Nelle ultime settimane, circa tre quarti dei nuovi casi individuati nel Regno Unito sono stati causati dalla cosiddetta variante “Delta” (l’Oms è ribattezzato tutte le principali varianti con lettere greche, per evitare la stigmatizzazione dei paesi nei quali vengono scoperte). Secondo gli scienziati, sarebbe proprio questa variante a spiegare l’aumento dei casi nonostante l’elevata percentuale di persone vaccinate nel paese.

I dati mostrano che, comunque, i vaccini funzionano. A essere contagiati sono soprattutto giovani non vaccinati, mentre l’età media delle ospedalizzazioni si è abbassata notevolmente, visto che quasi tutti i più anziani e vulnerabili sono stati vaccinati con almeno due dosi, che sembrano garantire una protezione efficacie anche contro questa nuova variante.
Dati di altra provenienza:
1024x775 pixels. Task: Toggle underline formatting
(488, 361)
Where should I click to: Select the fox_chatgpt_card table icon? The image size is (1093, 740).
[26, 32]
La variante Delta è stata identificata per la prima volta in India lo scorso ottobre e si è diffusa in maniera significativa nel paese a partire da gennaio. Gli studi su questa variante sono ancora all’inizio e sono stati condotti soprattutto nel Regno Unito, il paese dove viene effettuato il maggior numero di sequenziamenti di nuove varianti.

Stando ai primi risultati sembra che Delta sia più contagiosa di Alfa, la cosiddetta “variante inglese” ormai dominante in tutta europa. Non è chiaro quanto Delta sia effettivamente più contagiosa di Alfa, ma sembra che possa esserlo fino al 50 per cento in più. Alfa, a sua volta, era circa il 50 per cento più contagiosa del ceppo originario di coronavirus.

Vaccini

Al momento c’è ancora molta incertezza su quale sia l’efficacia dei vaccini nei confronti della variante Delta, ma diversi studi preliminari sembrano indicare che una minore resistenza in particolare delle persone che hanno ricevuto una sola dose.

Secondo uno dei pochi studi disponibili, una singola dose di AstraZeneca fornirebbe una protezione quasi nulla. Un’altra ricerca indica invece una protezione pari a circa il 30 per cento in seguito alla prima dose di AstraZeneca o Pfizer. La protezione con due dosi sarebbe invece di quasi il 90 per cento con Pfizer e del 60 per cento con AstraZeneca, valori solo leggermente inferiori alla protezione garantita contro la variante Alfa attualmente più diffusa.

Per questa ragione, a maggio il governo britannico ha accorciato da 12 a 8 settimane il tempo che intercorre tra prima e seconda somministrazione di vaccino. È solo questione di tempo prima che Delta arrivi anche in Italia e sono sempre più numerosi i medici chiedono di ridurre anche da noi l’intervallo tra le somministrazioni come precauzione.